Autorin: Yvonne Mannsfeld (Rechtsanwältin)

Der Tatbestandsirrtum kann zum einen in der Fehlvorstellung des Täters über die Identität oder sonstige Eigenschaften des Tatobjekts liegen. Nach der sog. Gleichwertigkeitstheorie entfällt der Vorsatz gem. § 16 I 1 StGB nur, wenn es an einer tatbestandlichen Gleichwertigkeit der Objekte fehlt. Dies ist der Fall, wenn der T auf ein Wildschwein im Wald schießen wollte, es sich aber um den Jäger J handelte.

Entscheidend ist die zeitliche und räumliche Konkretisierung des Vorsatzes als kausalverlauf- steuernder Verwirklichungswille.
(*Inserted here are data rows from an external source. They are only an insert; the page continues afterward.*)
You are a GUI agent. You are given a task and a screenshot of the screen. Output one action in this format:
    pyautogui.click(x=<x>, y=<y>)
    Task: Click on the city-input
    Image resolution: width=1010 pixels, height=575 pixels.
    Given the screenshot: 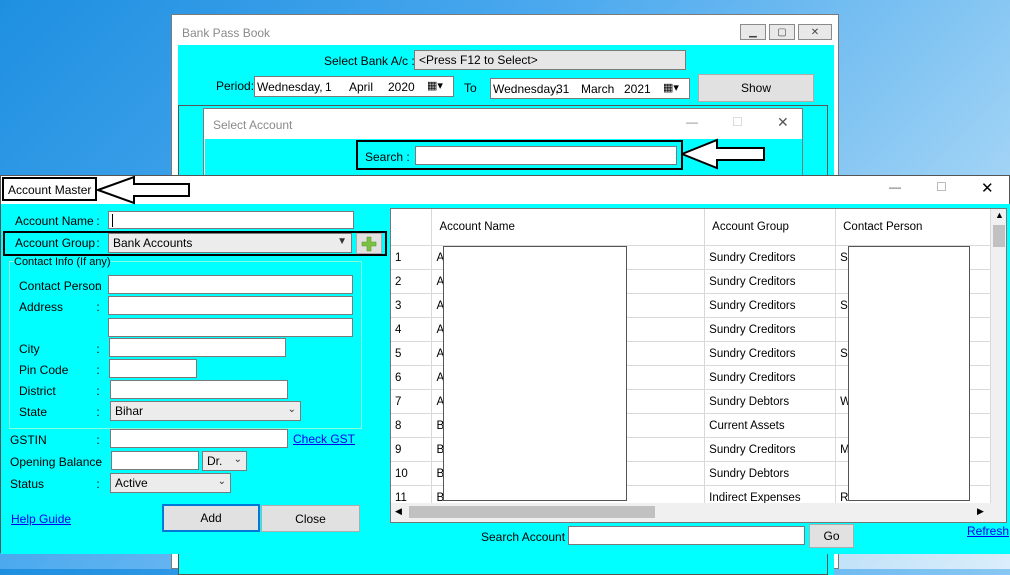 What is the action you would take?
    pyautogui.click(x=198, y=348)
Wollte er jedoch statt den Jäger J seinen Erzfeind E erschießen, liegt eine Gleichwertigkeit der Tatobjekte „Menschen“ vor. Der Vorsatz würde in diesem Fall nicht entfallen, da es sich lediglich um einen unbeachtlichen Motivirrtum handelt. In diesem Fall hat T seinen Vorsatz einen Menschen zu töten auf den J zeitlich und räumlich konkretisiert, sodass allein der Irrtum über die Identität des Opfers nicht zu einem Ausschluss des Vorsatzes führen kann.

Zu keinem anderen Ergebnis kommt die andere vertretene Lehre vom Gattungsvorsatz, die den Vorsatz nicht entfallen lässt, solange die Objekte aus der gleichen Gattung stammen. In dem Beispiel stammen beide aus der Gattung „Mensch“. Eines Streitentscheides bedarf es in der Regel nicht, da bei unterschiedlichen Gattungen idR auch eine wesentliche Abweichung anzunehmen sein wird.